Enfin, la société Lumax invoque un déséquilibre contractuel significatif, sans indiquer le contrat concerné ni produire les conditions générales de vente. Mais elle ne justifie pas d'un " rapport de force " qui serait lié à l'indemnité de résiliation, la clause pénale n'étant pas constitutive d'un déséquilibre significatif du seul fait qu'elle n'est applicable qu'à l'une des parties.

2/ Sur le contrat de location-maintenance du 25 avril 2014 (appareil Xerox 7830)

La société Lumax a signé le 24 mars 2014 un " bon de commande " portant sur la maintenance de l'équipement d'impression Xerox 7830 auprès de la société FBI, sans mention de durée. Il stipule un nombre de copies noir et blanc et couleur (18 000 et 3 000) au prix unitaire de 0,007 euros Ht.

La société Lumax a également conclu le 25 avril 2014 avec la société Siemens un " contrat de location " de l'équipement Xerox 7830, pour une durée de 21 trimestres et un loyer trimestriel de 6 872 euros Ht à compter du 7 avril 2014.

Le dol ne se présume pas et doit être prouvé. Mais la société Lumax ne justifie pas de l'existence de manœuvres dolosives pour l'amener à conclure le contrat du 25 avril 2014, ne produisant aucun document au soutien de ses allégations. Au contraire, la société FBI lui a accordé le 25 avril 2014 un avoir trimestriel (" participation ") de 4 395 euros Ht sur une durée de six trimestres, avec pour effet de réduire le montant des loyers trimestriels, outre un Iphone 5 à titre gracieux. La société FBI a également émis une proposition de diminuer le loyer trimestriel à 4 700 euros " sous réserve de l'accord du leaser Siemens " le 15 avril 2015.

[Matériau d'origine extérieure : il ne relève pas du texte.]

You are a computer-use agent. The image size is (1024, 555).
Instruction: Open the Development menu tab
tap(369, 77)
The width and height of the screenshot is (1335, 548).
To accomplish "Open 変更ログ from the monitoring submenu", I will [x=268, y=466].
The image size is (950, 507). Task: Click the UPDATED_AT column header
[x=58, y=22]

L'existence de " flux " qui résulteraient de résiliations et de factures émises n'est pas justifiée par l a société Lumax, assimilant à tort l'échéancier de facturation des trois appareils en location au contrat de location-maintenance du 25 avril 2014 qui ne s'applique qu'à l'appareil Xerox 7830. Elle a signé le procès-verbal de réception en date du 07 avril 2014 (pièce 3, société Siemens) sans observation, et reconnu le 26 janvier 2015 " nous n'avions pas fait attention à votre courrier ".

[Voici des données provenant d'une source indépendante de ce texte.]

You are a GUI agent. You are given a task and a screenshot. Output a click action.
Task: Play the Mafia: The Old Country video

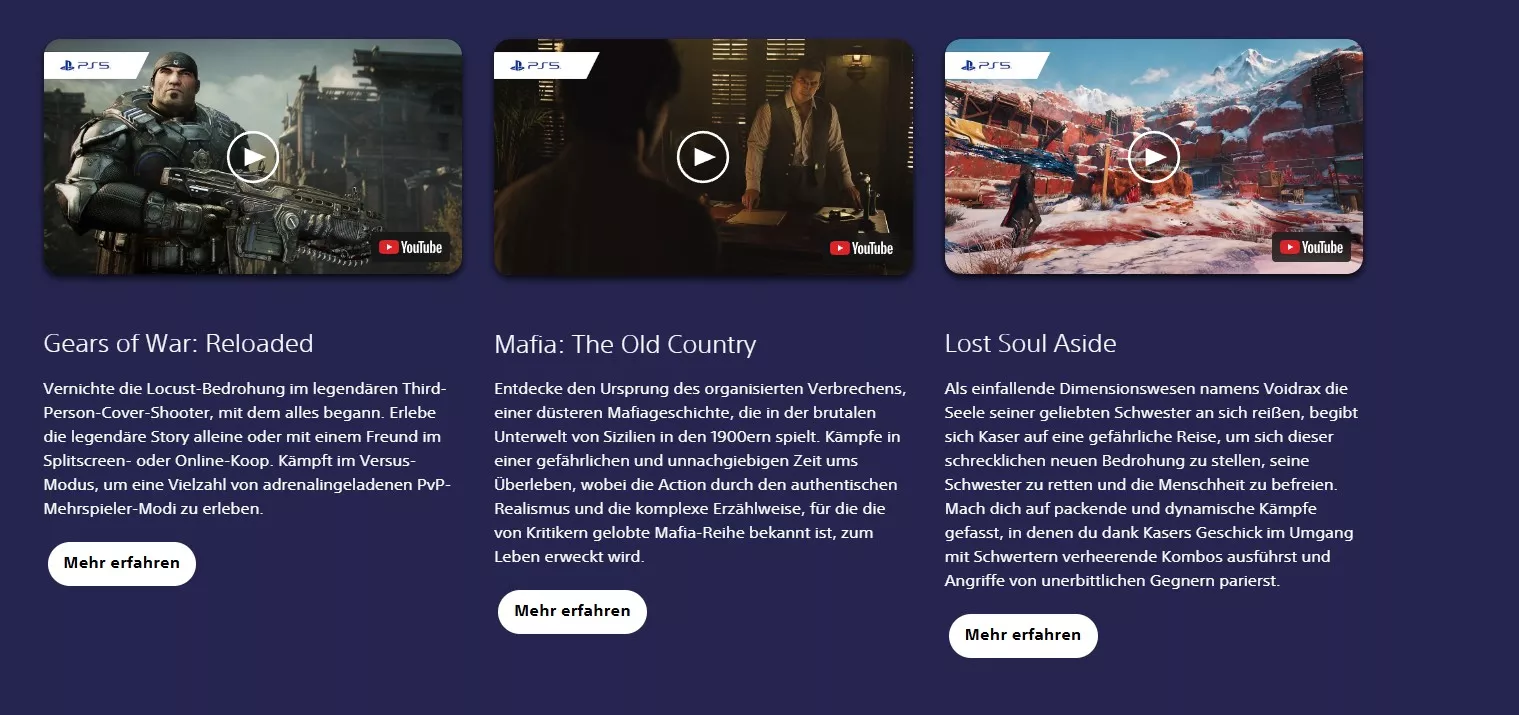pyautogui.click(x=703, y=157)
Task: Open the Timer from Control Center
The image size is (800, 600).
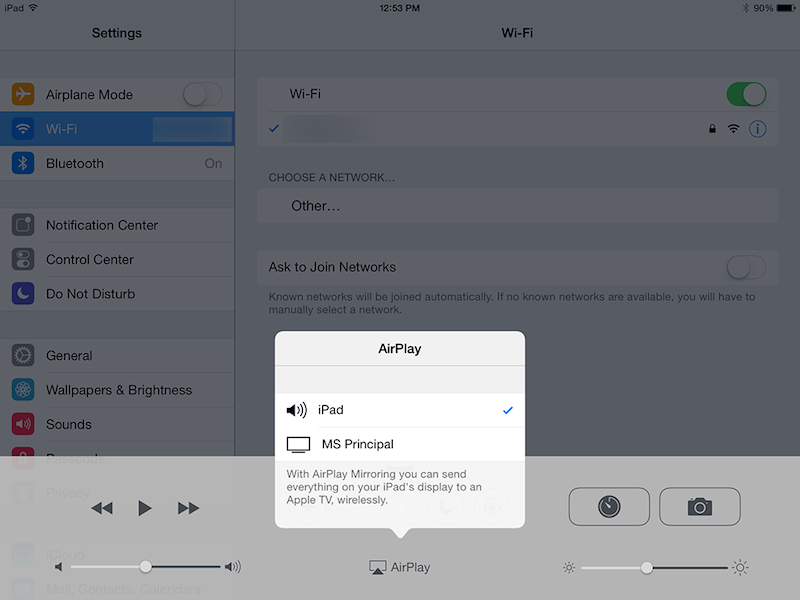Action: [609, 507]
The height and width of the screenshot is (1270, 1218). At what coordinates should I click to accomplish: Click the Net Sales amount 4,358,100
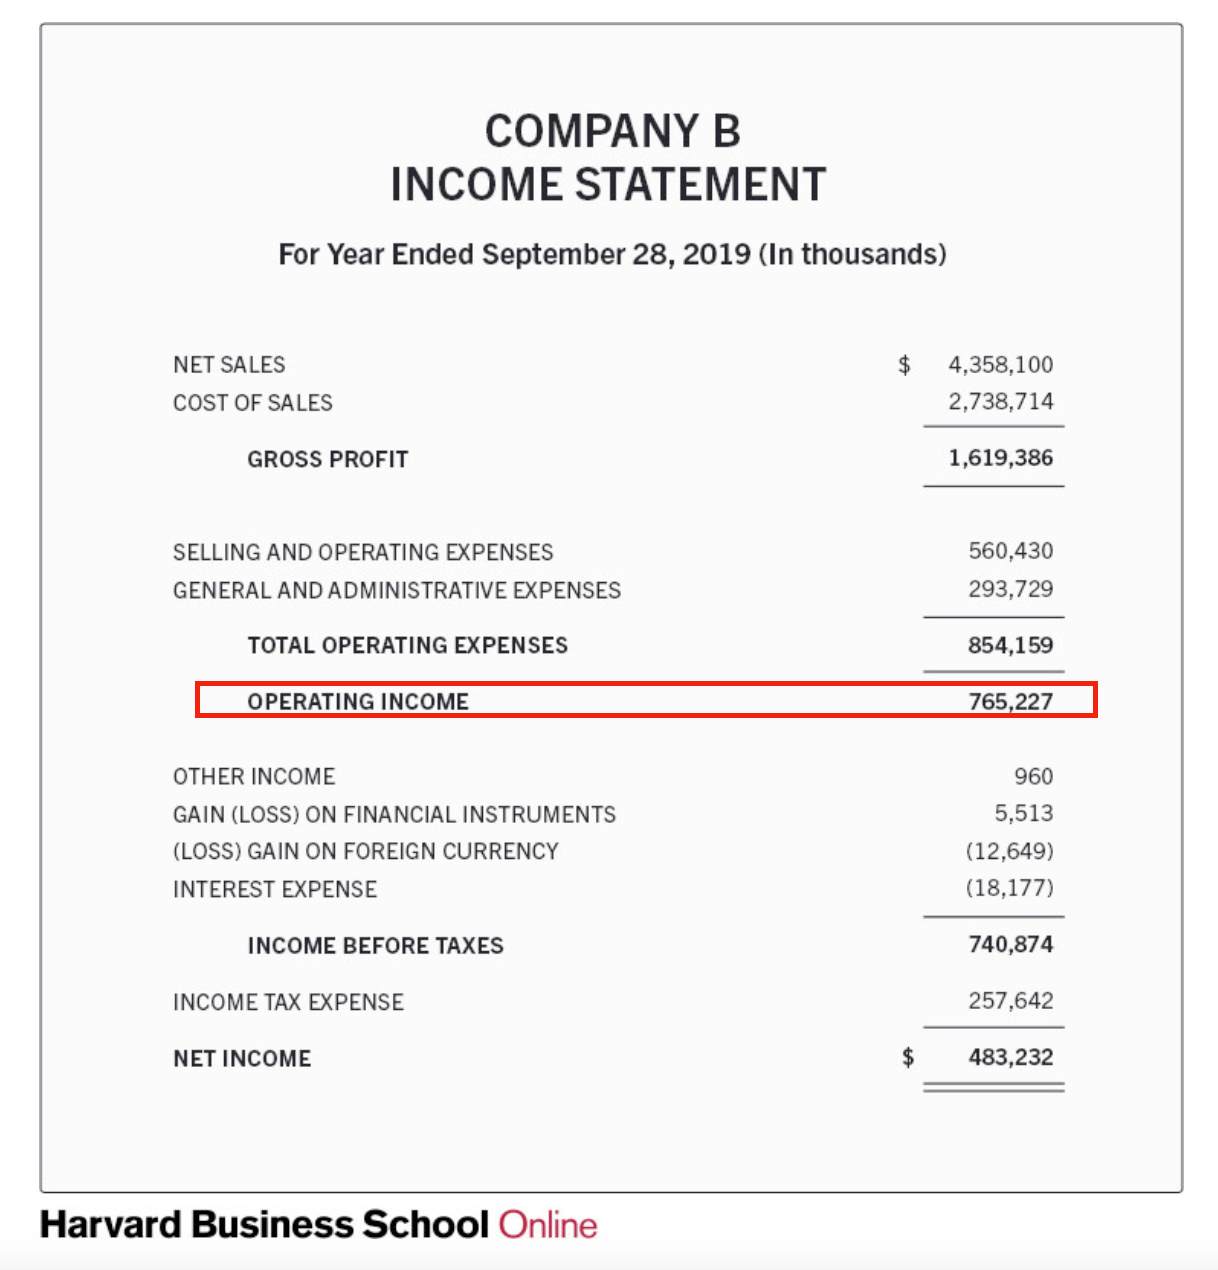pyautogui.click(x=1000, y=365)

Enfin, la contestation du coût de la location financière ne peut reposer sur une comparaison avec la valeur d'assurance, aux finalités distinctes par nature, omettant au surplus la notion d'amortissement de l'équipement loué, alors que les premiers juges ont relevé à juste titre que la société Lumax " n'est pas crédible " en cette demande.

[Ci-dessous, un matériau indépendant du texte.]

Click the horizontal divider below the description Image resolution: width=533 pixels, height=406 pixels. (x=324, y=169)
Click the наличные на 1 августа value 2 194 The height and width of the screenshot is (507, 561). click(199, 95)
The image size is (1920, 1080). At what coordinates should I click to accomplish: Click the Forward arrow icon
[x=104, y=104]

C'est en conséquence par des motifs exacts et pertinents que les premiers juges ont débouté la société Lumax de ses demandes de nullité et de remboursement de loyers.

Le jugement déféré sera confirmé sur ces chefs.

Par ces motifs : LA COUR, Confirme le jugement déféré ; Rejette toute autre demande ; Condamne la société Lumax à payer à chacune des défenderesses les sociétés FBI Auvergne, Siemens Lease Services et Xerox Financial Services la somme complémentaire de 1 500 euros au titre de l'article 700 du Code de procédure civile ; Condamne la société Lumax aux dépens.